DSR-SCORE: A novel, geometry-based metric that provides a reliable, fine-grained, and interpretable evaluation of dynamic spatial relationships, outperforming VLM-based evaluators.
SPATIALALIGN Framework: A DPO-based training strategy enhanced with Zeroth-Order Regularization. This is the first work to apply DPO specifically for improving DSR reasoning in T2V generation, effectively bypassing the need for real-world video datasets or differentiable reward functions.
DSR-DATASET: A new benchmark dataset containing controlled text-video pairs with diverse spatial transitions (Left-to-Right, Top-to-Left, etc.) for training and evaluation.

4. Experimental Results

The method was evaluated on multiple state-of-the-art T2V models (Wan2.1, CogVideoX, OpenSora, LTX-Video, HunyuanVideo).

Quantitative Performance:
- On the DSR-DATASET, the fine-tuned Wan2.1-1.3B model achieved a Correctness@0.7 score of 0.585, significantly outperforming the baseline (0.125) and other SOTA models (which ranged from 0.018 to 0.490).
- The model maintained high ID Consistency (object identity preservation) and Visual Quality (CLIP-IQA, Imaging Quality), proving that the spatial improvements did not come at the cost of aesthetic degradation.
Qualitative Results: Visual comparisons show that the baseline models often fail to move the object or move it in the wrong direction. SPATIALALIGN successfully generates videos where the animal transitions smoothly and accurately between the specified spatial positions.
Ablation Studies:
- Reward System: Training with VLM-based rewards resulted in lower spatial correctness than the baseline, confirming the unreliability of VLMs for this specific task.
- Loss Function: The combination of DPO and Zeroth-Order Regularization ( $L_{ZO}$ ) was crucial. Using SFT regularization led to color saturation issues, while pure DPO caused training instability.
- Threshold Sensitivity: A higher threshold for defining winners ( $\tau_{train}$ ) improved spatial correctness but reduced the amount of training data, highlighting a trade-off.

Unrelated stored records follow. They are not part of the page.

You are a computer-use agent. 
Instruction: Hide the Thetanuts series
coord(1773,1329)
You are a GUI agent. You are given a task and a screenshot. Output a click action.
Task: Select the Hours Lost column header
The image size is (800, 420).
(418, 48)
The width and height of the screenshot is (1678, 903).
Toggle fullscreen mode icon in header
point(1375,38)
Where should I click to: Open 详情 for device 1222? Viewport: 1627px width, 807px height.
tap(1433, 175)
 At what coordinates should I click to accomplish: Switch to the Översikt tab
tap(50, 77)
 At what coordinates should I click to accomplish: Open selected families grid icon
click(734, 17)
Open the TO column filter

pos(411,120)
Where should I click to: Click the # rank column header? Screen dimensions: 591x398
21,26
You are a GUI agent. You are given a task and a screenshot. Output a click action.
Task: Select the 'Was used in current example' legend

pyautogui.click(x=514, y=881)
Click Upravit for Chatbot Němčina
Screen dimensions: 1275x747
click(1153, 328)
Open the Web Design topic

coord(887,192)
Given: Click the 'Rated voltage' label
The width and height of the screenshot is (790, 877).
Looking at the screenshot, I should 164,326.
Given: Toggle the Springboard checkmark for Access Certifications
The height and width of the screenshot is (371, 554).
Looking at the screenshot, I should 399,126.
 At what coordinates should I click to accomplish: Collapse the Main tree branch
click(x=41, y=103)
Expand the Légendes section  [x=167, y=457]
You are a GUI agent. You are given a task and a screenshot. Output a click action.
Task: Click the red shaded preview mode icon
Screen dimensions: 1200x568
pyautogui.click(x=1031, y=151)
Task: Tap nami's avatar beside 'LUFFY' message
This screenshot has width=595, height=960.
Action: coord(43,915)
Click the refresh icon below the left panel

5. Significance and Conclusion

SPATIALALIGN represents a significant step forward in making generative video models physically grounded and instruction-following.

Beyond Static Control: Unlike previous works that rely on bounding boxes or masks for static image generation, this work tackles the complexity of dynamic spatial changes in video.
Reliable Evaluation: By moving away from VLMs for spatial evaluation, the paper establishes a more robust, geometric foundation for measuring and optimizing spatial reasoning.
Generalizability: The approach of using a non-differentiable, geometry-based metric with DPO and regularization offers a general recipe for aligning generative models with complex physical constraints (e.g., physics, object permanence) beyond just spatial relationships.

In summary, the paper demonstrates that with a reliable geometric reward signal and a carefully regularized preference optimization strategy, T2V models can be effectively aligned to understand and execute complex dynamic spatial instructions.